Short exercise 1
Reproduce the part of the book reviews starting at "But also bad: populist" and ending at "the Koch brothers.".
Short exercise 2
According to the book reviews, in which publication were all ten essays in Vox Populi originally published?
Short exercise 3
Write what comes next in the book reviews, continuing after the final sentence shown.

Supplied passage

━━━━━━━━

I could put up with a lot of that, but 500 pages? Eek!

I would have liked a little more detail on the statue's engineering. In fact, the description of the statue's construction and assembly is crowded into the book's final pages.

Vox Populi

The Perils and Promises of Populism

[Amazon Link]

This book came out last year mostly in response to the election of Donald Trump and the success in the UK of "Brexit", both events surprising conventional wisdom, and deemed by some to be a rejuvenation of "populism". It's a collection of ten "trenchant" (it says here) essays on that topic in response, all originally published in the New Criterion. Most of the writers are familiar to those of us who bathe in conservative journalism: George H. Nash, Barry Strauss, Daniel Hannan, Fred Siegel, James Piereson, Andrew C. McCarthy, Roger Scruton, Victor Davis Hanson, Conrad Black, and Roger Kimball (who also edited). There's a small component of blind-men-describing-an-elephant here, each describing different, sometimes contradictory, populist features. And considerable overlap too: more than one writer cites the famous anti-populist quotes from Obama ("bitter clingers!") and Hillary ("deplorables"!). But each essay is worthwhile reading. Most deal with modern-day American and British politics. But one goes back to H.L. Mencken (not a populist by any measure). And another delves into the ancient origins of the movement, in the Roman efforts of Tiberius Sempronius Gracchus (and his gory end).

For better or worse, "populism" is nowhere near as well-defined as (say) libertarianism. Trump is arguably a populist, but so is Bernie Sanders. Sharrod Brown (I'm told) wears the label proudly, while deriding "phony populism" in others, e.g., Trump.

But (as near as I can tell), populism has its good stuff and bad.

Good: after all, democracies are inherently populist: the "people" rule, at least in theory, and indirectly. Lincoln's memorable Gettysburg phrasing about "government of the people, by the people, for the people" is inherently populist. To the extent that populists object to being dictated to by a small elite, they're not wrong to do so. (The Brexit vote was, at least in part, a reaction against being ruled by unelected European Union commissioners, who meet in secret, and can't be unseated by voters.)

But also bad: populist sentiment has no limiting principles. Actually, it doesn't seem to have any concrete guiding principles at all. So its cloak is easily taken on by demagogues who love to seduce the masses with tales of the system being "rigged against them". It's us-versus-them, pal, and if you're not with us, you're probably in the employ of the Koch brothers.

Among other things, I learned I am definitely not a populist.

Double Star

[Amazon Link]

Continuing my rereading-Heinlein project… Double Star won the Best SF Novel Hugo for 1956. It's Heinlein at his best. And (frankly) after wading through the ponderous (but excellent) 700+ page In the First Circle, I was in the mood for something easier and lighter.

The story is first-person narrated by near-future actor Lawrence Smith (aka "Lorenzo Smythe" or "The Great Lorenzo"). Down on his luck, he's approached in a seedy bar by space pilot Dak Broadbent, who offers him a small job: could he take the place of a guy who needs to appear in public, but unfortunately is temporarily unavailable…. Lorenzo is dubious, but takes the job.

━━━━━━━━

Dataset rows
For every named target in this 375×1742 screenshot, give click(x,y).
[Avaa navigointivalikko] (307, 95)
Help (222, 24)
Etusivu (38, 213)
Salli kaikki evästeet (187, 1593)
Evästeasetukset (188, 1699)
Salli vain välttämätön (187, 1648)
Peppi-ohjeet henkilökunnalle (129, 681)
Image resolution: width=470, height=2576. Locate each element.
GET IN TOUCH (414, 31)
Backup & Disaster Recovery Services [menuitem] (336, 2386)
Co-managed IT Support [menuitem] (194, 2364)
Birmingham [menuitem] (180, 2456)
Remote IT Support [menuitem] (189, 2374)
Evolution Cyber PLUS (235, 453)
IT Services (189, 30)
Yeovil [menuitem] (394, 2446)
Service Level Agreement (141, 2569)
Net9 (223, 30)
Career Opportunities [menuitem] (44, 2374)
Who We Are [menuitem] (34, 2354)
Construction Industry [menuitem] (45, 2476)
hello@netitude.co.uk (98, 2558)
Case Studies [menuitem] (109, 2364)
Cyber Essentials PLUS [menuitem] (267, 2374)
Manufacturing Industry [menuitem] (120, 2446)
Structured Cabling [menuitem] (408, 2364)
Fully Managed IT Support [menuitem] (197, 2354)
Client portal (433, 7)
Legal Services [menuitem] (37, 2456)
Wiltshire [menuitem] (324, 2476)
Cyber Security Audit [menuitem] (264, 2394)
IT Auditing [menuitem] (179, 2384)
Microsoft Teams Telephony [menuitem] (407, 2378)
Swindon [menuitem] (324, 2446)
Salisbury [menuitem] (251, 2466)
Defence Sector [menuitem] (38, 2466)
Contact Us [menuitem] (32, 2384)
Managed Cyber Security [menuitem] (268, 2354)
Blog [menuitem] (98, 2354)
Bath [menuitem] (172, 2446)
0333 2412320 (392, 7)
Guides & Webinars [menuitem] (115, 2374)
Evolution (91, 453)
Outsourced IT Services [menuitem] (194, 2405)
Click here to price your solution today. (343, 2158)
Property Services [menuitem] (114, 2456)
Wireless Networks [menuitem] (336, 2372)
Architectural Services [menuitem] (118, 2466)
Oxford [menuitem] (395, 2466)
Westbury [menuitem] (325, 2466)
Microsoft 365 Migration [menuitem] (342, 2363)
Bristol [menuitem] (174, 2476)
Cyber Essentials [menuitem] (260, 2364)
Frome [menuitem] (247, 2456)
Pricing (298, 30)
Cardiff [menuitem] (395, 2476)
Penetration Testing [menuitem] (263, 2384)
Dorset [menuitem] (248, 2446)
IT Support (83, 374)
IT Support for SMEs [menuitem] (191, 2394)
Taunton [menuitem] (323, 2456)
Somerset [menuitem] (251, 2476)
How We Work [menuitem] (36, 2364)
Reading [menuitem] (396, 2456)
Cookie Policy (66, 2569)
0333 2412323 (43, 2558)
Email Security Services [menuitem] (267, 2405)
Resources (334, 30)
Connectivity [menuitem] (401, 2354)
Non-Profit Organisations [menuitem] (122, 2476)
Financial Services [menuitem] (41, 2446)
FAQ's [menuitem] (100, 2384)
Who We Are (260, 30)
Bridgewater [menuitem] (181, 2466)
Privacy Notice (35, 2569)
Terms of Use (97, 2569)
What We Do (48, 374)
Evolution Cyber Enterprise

━━━━━━━━

Written reply 1
But also bad: populist sentiment has no limiting principles. Actually, it doesn't seem to have any concrete guiding principles at all. So its cloak is easily taken on by demagogues who love to seduce the masses with tales of the system being "rigged against them". It's us-versus-them, pal, and if you're not with us, you're probably in the employ of the Koch brothers.

Written reply 2
The New Criterion.

Written reply 3
But soon discovers that the gig is (literally) more than he bargained for: he's not impersonating any random schmoe, but famed politician John Joseph Bonforte.

On Mars.

And Bonforte is not just unavailable, he's been kidnapped by powerful people who are trying to monkeywrench his negotiations with the inscrutable native Martians. And they aren't above using further violence to spoil Lorenzo's performance.

Anyway, there's a lot of action, and Heinlein does a great job of narrating Lorenzo's character arc from the inside. The basic idea isn't exactly fresh, but I still had a good time. The ending is unexpectedly moving; Heinlein did that more than a few times to me.

In the First Circle

[Amazon Link]

As a good young conservative, I read Aleksandr Solzhenitsyn's The First Circle at some point in the late 60's/early 70's. As it turns out, that was a version that Solzhenitsyn himself censored in hopes that it could get published in the Soviet Union. That didn't happen, but it did make it out to the West. But it wasn't the story he really wanted to tell.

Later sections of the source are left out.